The intensive development, manufacturing, storage, and regulatory processes requires huge investment, and hence, these products end up being highly expensive as compared to generics, making affordability a major issue. While India is moving fast toward adulthood in biosimilar manufacturing, the status of affordability of biotherapeutics in India (in comparison to other markets) along with challenges unique to India in achieving sustainable affordability are some of the key deliberation points (14,15). In addition, the role of academic research in understanding factors influencing pricing and in developing pricing models that balance these factors while prioritizing affordability needs to be integral to the pricing policy.
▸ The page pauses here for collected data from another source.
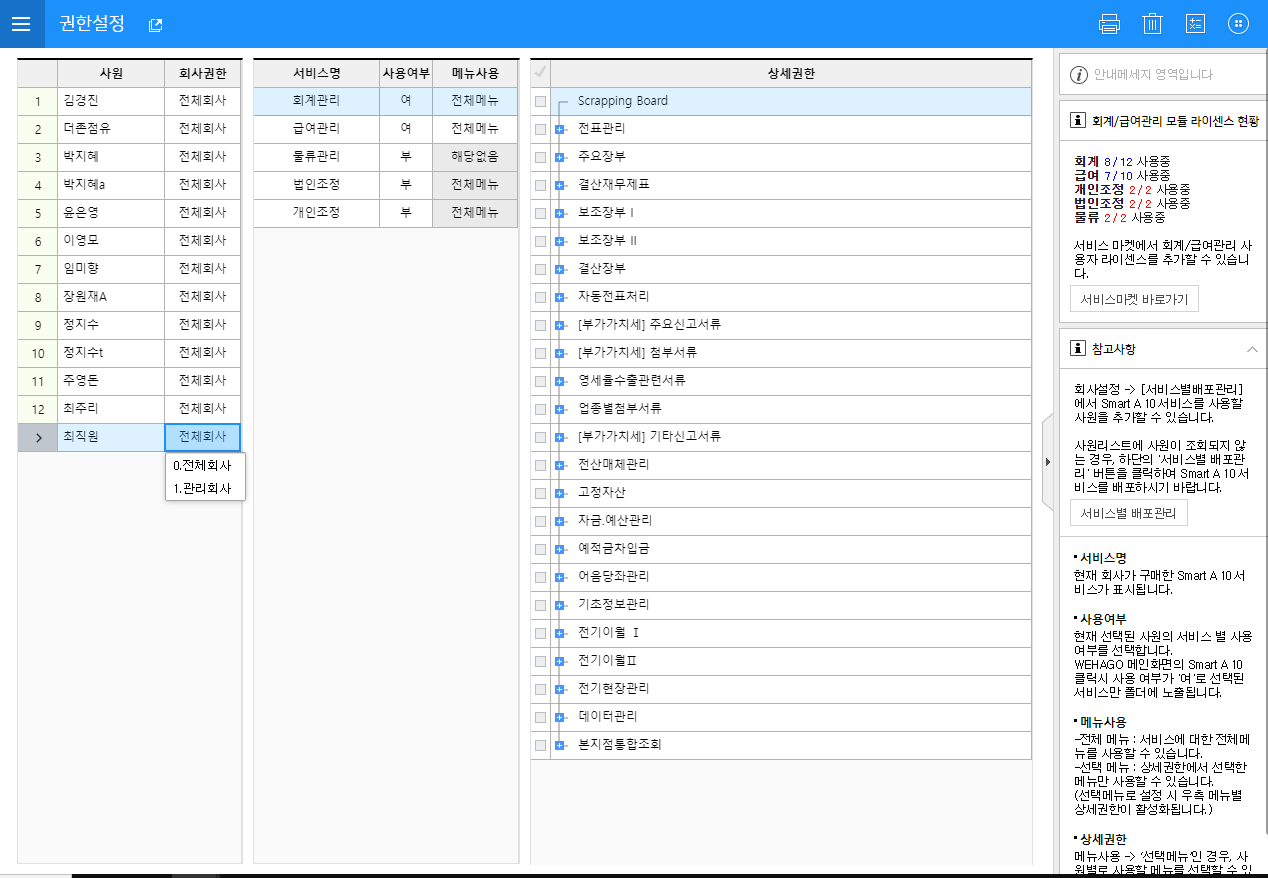This screenshot has width=1268, height=878.
Task: Click the 서비스마켓 바로가기 button
Action: pyautogui.click(x=1133, y=300)
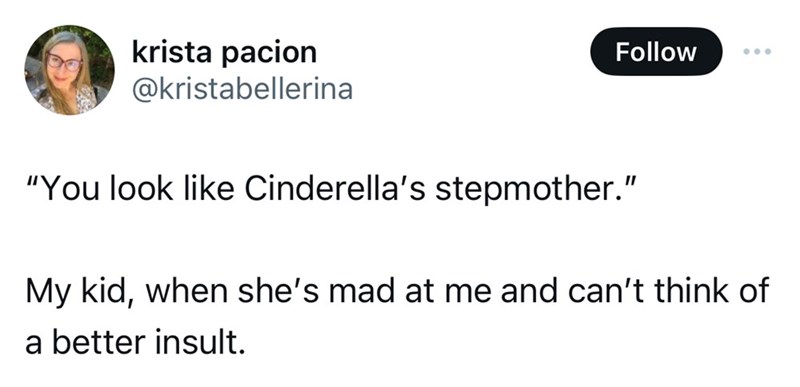Click the word kid in the tweet
The height and width of the screenshot is (387, 800).
(109, 292)
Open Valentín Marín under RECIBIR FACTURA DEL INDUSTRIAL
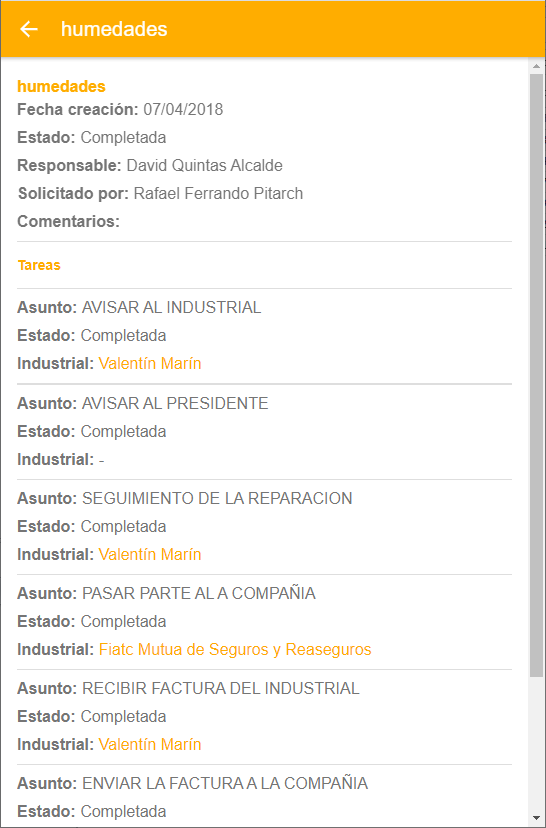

Apart from some of the small protein therapeutics such as insulin and other products such as vaccines, biotherapeutics in general are highly costly. However, the insurance policies in developed countries such as the US make these products affordable to those who are insured. But in developing countries such as India, the economic status of the population is quite diverse, and the affordability of these products is a major challenge (15,16). For many of the countries, accessibility to basic health care services is a major bottleneck, and due to inadequate health care systems and policies, the reach of the general public to biopharmaceutical products remains poor. Additional factors that affect affordability are hospital and treatment related expenses, lack of in-house capabilities for development and manufacturing along with associated start-ups, isolated collaborations, lack of investment for the development of novel molecules, and lack of synergistic work cultures (17). Some other challenges include lack of applied research, data analysis, and poor implementation of simulation and artificial intelligence. Affordability is also associated with regulatory challenges, existing policies, and intent of policy makers. There is a need, therefore, for a sustainable system for reducing the cost and enhancing the affordability. It can be summarized that the issue of affordability of biopharmaceutical proteins is a global challenge.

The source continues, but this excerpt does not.